The answer is, first, a bit of good news: technology is very powerful. It’s so powerful that it generates a massive surplus, and the work is often engaging enough that the people doing it fail to capture most of the value they produce, because they’re more interested in doing the work than getting the largest possible share of the reward. Because so much value is generated, they’re able to have an upper-middle-class income– and upper-working-class social status– in spite of their shockingly low value-capture ratio.

There used to be an honorable, progressive reason why programmers and scientists had “only” upper-middle-class incomes: the surplus was being reinvested into further research. Unfortunately, that’s no longer the case: short-term thinking, a culture of aggressive self-interest, and mindless cost-cutting have been the norm since the Reagan Era. At this point, the surplus accrues to a tiny set of well-connected people, mostly in the Bay Area: venture capitalists and serial tech executives paying themselves massive salaries that come out of other peoples’ hard work. However, a great deal of this surplus is spent not on executive-level (and investor-level) pay but into another, related, sink: executive slack. Simply put, the industry tolerates a great deal of mismanagement simply because it can do so and still be profitable. That’s where “Agile” and Scrum come from. Technology companies don’t succeed because of that heaping pile of horseshit, but in spite of it. It takes about five years for Scrum to kill a tech company, whereas in a low-margin business it would kill the thing almost instantly.

Where this all goes

Programmers and executives are fundamentally different in how they see the world, and the difference in Sturgeon Filters is key to understanding why it is so. People who are never told that they are wrong will begin to believe that they’re never wrong. People who are constantly told that they’re wrong (because they made objective errors in a difficult formal language) and forced to keep working until they get it right, on the other hand, gain an appreciation for their own fallibility. This results in a cultural clash from two sets of people who could not be more different.

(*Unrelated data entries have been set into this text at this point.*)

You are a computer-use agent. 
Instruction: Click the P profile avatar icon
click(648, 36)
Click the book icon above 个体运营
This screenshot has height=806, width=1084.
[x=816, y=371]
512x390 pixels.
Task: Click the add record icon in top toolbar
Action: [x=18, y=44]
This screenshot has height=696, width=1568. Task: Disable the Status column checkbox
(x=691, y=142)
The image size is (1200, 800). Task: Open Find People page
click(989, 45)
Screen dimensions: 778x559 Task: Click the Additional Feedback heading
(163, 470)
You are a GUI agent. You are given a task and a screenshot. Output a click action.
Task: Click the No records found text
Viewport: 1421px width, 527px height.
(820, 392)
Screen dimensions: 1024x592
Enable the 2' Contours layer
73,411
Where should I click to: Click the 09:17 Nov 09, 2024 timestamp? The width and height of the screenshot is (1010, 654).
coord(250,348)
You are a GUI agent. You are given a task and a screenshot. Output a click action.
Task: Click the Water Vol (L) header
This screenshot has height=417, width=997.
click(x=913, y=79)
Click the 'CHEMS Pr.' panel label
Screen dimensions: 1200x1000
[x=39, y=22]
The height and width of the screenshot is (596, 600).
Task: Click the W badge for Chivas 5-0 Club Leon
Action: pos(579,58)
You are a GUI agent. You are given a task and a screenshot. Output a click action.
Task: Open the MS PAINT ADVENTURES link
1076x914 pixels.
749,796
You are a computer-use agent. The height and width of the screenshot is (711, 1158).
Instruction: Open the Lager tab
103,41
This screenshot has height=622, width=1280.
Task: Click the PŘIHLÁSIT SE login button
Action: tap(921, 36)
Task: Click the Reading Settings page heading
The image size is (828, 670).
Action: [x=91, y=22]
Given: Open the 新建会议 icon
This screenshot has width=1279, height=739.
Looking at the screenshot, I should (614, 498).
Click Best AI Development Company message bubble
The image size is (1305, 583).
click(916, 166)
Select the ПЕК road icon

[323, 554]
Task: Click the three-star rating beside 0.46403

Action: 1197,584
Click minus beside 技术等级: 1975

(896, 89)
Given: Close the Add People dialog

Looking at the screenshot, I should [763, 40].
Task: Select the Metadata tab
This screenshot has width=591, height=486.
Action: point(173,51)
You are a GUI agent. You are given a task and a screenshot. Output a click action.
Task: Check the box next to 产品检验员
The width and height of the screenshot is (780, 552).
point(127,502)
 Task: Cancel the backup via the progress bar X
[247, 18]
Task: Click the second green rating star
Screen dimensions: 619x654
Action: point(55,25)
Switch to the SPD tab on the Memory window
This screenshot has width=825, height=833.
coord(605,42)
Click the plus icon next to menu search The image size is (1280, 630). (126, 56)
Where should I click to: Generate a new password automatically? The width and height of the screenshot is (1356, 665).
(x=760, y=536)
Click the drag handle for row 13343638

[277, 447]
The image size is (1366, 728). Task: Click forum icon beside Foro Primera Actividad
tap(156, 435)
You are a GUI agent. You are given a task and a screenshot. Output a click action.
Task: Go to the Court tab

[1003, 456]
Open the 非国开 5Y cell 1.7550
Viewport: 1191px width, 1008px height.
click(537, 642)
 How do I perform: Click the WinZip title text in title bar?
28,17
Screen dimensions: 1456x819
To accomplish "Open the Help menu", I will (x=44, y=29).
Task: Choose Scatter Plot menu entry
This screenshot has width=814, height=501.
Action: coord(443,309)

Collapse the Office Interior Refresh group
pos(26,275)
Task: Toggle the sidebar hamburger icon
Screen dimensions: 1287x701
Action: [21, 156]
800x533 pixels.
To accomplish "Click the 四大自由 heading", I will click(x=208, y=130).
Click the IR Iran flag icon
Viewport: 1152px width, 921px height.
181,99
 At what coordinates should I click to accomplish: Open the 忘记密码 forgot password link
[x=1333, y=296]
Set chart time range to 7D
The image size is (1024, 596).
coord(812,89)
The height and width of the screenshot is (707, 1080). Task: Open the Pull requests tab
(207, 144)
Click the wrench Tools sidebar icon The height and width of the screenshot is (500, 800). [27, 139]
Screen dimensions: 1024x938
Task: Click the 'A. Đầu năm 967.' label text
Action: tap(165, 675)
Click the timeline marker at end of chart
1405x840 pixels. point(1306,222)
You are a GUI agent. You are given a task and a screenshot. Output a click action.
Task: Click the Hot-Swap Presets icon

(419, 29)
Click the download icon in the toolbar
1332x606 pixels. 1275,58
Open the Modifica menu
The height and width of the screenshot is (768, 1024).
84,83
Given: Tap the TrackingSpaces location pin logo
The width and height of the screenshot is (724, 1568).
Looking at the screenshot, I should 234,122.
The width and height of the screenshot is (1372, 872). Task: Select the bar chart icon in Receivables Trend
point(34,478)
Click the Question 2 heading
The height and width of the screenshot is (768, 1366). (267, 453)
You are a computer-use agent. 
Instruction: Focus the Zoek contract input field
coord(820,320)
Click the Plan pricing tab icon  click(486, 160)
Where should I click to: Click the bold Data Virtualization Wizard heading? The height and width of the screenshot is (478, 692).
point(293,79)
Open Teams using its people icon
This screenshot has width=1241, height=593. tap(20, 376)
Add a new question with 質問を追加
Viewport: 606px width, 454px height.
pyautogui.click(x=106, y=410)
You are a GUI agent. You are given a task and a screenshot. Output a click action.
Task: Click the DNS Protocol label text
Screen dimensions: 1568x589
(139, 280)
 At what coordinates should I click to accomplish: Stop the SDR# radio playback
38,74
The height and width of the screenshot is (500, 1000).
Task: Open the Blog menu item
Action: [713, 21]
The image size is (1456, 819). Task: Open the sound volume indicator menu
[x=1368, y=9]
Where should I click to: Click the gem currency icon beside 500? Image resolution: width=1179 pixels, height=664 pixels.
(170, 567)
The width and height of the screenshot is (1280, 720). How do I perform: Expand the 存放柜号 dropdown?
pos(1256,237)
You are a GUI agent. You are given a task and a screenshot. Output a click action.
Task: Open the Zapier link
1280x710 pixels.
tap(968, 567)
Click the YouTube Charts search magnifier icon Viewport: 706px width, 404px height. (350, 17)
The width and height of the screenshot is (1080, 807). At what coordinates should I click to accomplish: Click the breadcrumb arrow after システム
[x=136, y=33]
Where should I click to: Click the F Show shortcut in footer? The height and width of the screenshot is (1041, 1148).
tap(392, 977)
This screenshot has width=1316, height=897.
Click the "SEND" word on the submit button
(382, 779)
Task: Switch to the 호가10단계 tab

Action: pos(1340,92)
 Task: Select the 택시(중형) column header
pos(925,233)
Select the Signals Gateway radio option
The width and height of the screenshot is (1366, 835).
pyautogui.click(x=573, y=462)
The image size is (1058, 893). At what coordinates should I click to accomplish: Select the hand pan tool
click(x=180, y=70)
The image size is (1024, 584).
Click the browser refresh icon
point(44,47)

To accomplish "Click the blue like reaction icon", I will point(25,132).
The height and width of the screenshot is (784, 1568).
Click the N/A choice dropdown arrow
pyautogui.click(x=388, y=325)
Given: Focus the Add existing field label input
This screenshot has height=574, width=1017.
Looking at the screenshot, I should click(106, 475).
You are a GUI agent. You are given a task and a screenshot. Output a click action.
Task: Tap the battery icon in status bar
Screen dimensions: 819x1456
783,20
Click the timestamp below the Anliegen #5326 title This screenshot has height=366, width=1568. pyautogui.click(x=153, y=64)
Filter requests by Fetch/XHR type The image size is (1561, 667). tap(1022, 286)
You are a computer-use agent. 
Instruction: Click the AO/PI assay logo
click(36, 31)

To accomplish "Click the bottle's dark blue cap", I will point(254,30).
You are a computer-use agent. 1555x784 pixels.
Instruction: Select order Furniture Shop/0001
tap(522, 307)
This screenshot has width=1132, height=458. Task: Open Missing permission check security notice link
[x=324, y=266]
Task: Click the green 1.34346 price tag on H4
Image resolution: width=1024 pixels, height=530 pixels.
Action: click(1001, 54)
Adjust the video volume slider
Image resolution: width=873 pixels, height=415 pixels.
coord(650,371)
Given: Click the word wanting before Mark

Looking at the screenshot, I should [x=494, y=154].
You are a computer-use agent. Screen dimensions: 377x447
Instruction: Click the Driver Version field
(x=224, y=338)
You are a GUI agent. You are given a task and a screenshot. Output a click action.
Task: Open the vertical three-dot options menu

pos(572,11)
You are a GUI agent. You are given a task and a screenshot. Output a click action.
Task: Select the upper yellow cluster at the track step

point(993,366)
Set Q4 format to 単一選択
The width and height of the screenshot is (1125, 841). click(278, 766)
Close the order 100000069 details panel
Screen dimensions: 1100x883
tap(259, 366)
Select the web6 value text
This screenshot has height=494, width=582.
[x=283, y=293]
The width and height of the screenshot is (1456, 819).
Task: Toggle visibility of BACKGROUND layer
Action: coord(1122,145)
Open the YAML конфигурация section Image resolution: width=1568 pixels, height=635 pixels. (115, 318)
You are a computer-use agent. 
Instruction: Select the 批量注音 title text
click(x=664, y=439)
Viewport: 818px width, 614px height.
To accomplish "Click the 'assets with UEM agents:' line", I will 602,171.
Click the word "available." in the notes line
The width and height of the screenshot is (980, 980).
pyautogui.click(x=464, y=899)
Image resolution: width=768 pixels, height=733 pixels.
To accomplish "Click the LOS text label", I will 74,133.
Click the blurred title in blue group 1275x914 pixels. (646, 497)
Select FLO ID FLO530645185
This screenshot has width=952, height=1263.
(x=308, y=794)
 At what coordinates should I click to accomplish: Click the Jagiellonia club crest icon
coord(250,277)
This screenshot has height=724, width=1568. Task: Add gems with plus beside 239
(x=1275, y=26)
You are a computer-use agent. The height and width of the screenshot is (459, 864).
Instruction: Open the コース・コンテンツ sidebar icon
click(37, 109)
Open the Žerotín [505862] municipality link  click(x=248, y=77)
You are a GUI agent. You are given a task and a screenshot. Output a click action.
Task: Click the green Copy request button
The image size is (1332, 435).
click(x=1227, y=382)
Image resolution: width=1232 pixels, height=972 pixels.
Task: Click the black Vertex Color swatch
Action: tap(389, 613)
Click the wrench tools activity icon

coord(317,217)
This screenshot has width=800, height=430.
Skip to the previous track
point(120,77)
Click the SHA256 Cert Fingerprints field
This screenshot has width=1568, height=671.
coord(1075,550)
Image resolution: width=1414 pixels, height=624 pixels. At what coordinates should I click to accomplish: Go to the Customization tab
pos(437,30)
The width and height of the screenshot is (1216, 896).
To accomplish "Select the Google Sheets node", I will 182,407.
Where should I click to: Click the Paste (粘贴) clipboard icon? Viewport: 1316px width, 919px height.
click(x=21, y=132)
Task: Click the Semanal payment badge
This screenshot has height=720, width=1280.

To be a programmer in business is painful because of this mismatch: your subordinates live in a world of formal logic and deterministic computation, and your superiors live in the human world, which is one of psychological manipulation, emotion, and social-proof arbitrage. I’ve often noted that programming interviews are tough not because of the technical questions, but because there is often a mix of technical questions and “fit: questions in them, and while either category is not terribly hard on its own, the combination can be deadly. Technical questions are often about getting the right answer: the objective truth. For a contrast, “fit” questions like “What would you do if given a deadline that you found unreasonable?” demand a plausible and socially attractive lie. (“I would be a team player.”) Getting the right answer is an important skill, and telling a socially convenient lie is also an important skill… but having to context-switch between them at a moment’s notice is, for anyone, going to be difficult.

In the long term, however, this cultural divergence seems almost destined to subordinate software engineers, inappropriately, to business people. A good software engineer is aware of all the ways in which he might be wrong, whereas being an executive is all about being so thoroughly convinced that one is right that others cannot even conceive of disagreement– the “reality distortion field”. The former job requires building an airtight Sturgeon Filter so that crap almost never gets through; the latter mandates tearing down one’s Sturgeon Filter and proclaiming loudly that one’s own crap doesn’t stink.